Police say don’t drink and drive message could be getting through to road users
There have been no drink-driving arrests or collisions reported from a Christmas clampdown so far, it was revealed yesterday.
Chief Inspector Robert Cardwell said the news could mean that the do “not drink and drive” message had at last got through to the public.
He added: “Several motorists have undergone testing on the roadside breath-testing device.
“The results detected minimal amounts of alcohol with no one failing the test.
“To date through this week, no one has been arrested at a roadside breath-testing site.

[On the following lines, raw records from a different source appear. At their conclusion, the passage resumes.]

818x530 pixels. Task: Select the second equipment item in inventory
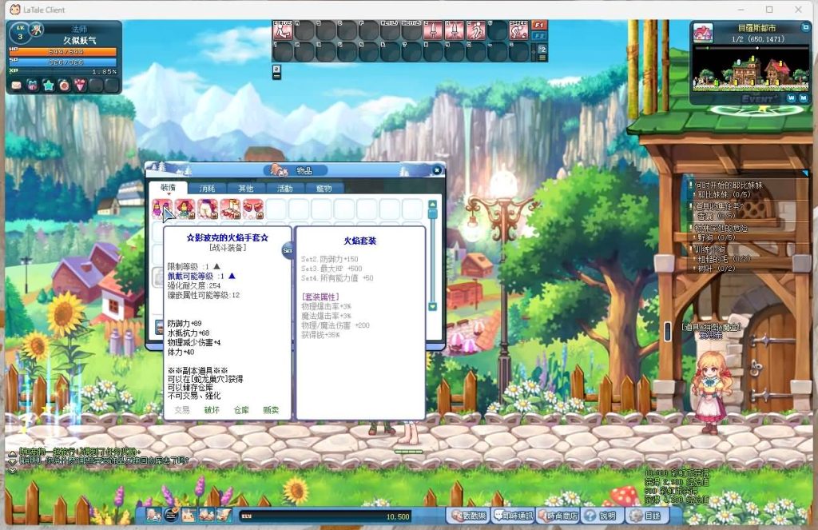(x=185, y=209)
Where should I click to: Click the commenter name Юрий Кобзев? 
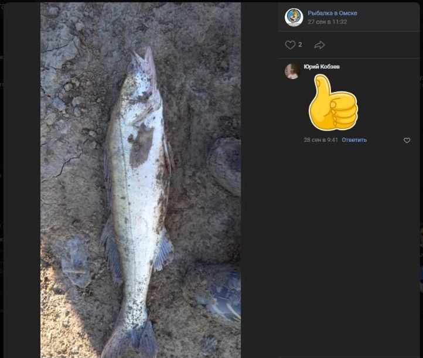pyautogui.click(x=322, y=67)
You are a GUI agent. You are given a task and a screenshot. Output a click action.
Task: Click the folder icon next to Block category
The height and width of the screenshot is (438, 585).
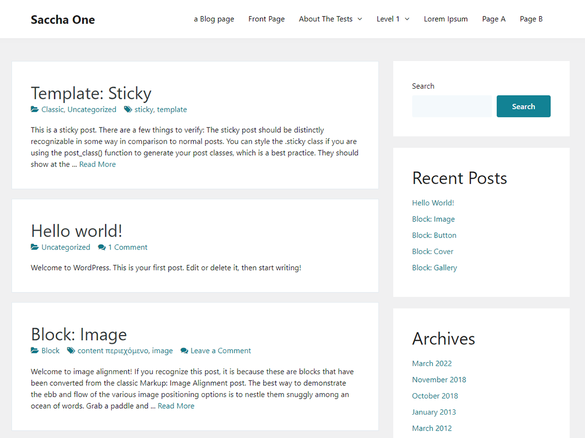pyautogui.click(x=34, y=350)
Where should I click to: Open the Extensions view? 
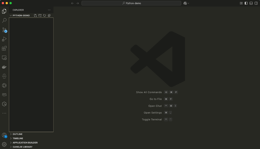tap(4, 48)
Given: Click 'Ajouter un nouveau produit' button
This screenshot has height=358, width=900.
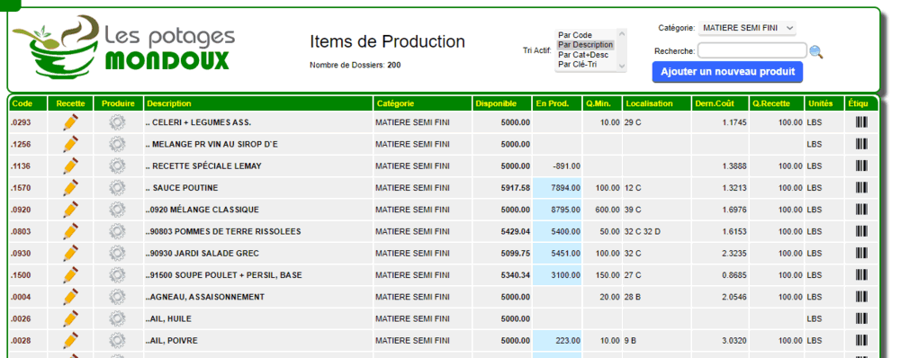Looking at the screenshot, I should pyautogui.click(x=727, y=72).
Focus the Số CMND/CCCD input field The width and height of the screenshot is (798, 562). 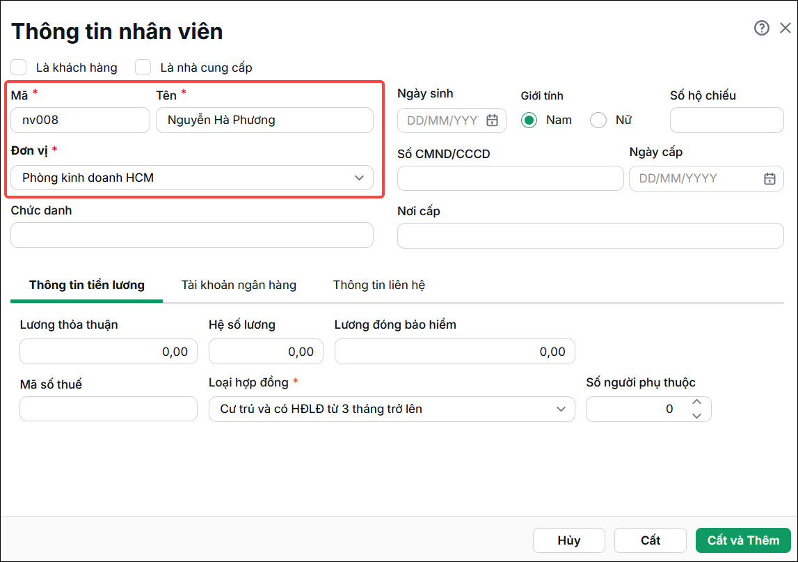[x=511, y=178]
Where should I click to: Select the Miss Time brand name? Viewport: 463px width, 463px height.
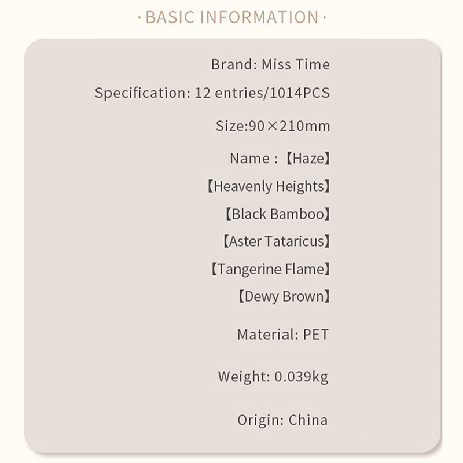pyautogui.click(x=296, y=65)
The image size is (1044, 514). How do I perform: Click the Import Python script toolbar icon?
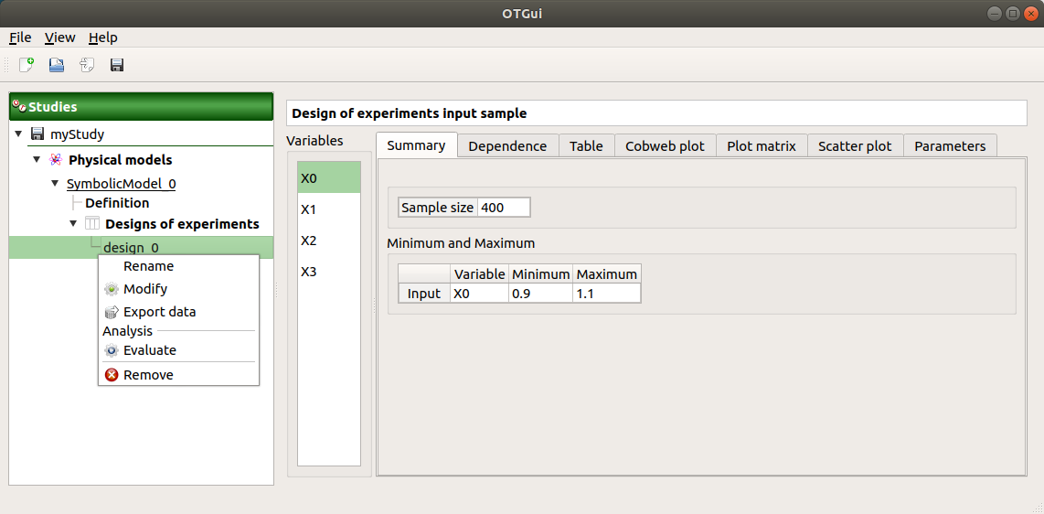click(87, 65)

“There have been no arrests for impaired driving at all for the week — inside or outside sobriety checkpoints.
“We have also had no collisions this week where alcohol was a factor.”
Mr Cardwell added: “We are pleased with this result. We have noted the use of designated drivers and feel the thrust behind messaging, that if you drink and drive the chances of being caught are high, is hitting home.”
An extra team of reserve police officers was deployed to checkpoint duty this week and the police support unit and gang unit were diverted to the drink-driving campaign.
Checkpoints started on Monday in the central parishes — Hamilton, Devonshire, Pembroke and Paget — and will continue until Boxing Day.
But officers on routine patrol in other parts of the island will also be on alert for drinking and driving.
Mr Cardwell said earlier that drink-driving offences typically increased during the Christmas period.
He said that avoidance of the checkpoint parishes did not guarantee escaping a drink-driving charge as police in other parts of the island were on heightened alert for the offence.
Bermuda Police Service statistics revealed that there were 120 drink-driving arrests between January 1 and November 30 this year, five of them from failed tests at roadside breath-test checkpoints.
The number of arrests included 33 breath-test refusals at checkpoints and outside of them.
There were 184 drink-driving arrests over the same period the year before, 24 through failed checkpoint tests and 80 through refusals.
There were 222 arrests for the period in 2019 — 48 checkpoint tests failures and 71 refusals.
Mr Cardwell said that people arrested for drink-driving offences including refusals were unlikely to escape conviction in the courts.
He said: “You do not hear of people getting off and getting away from a conviction for impaired driving offences.
“These offences are tried almost every day in the courts. Either you have refused the test — there is no excuse — or you have taken the test and failed.
“The accuracy of the breathalysers has been challenged on a number of occasions but all of these challenges have failed.
“The standard penalty in the court is a $1,000 fine and 18 months disqualification.”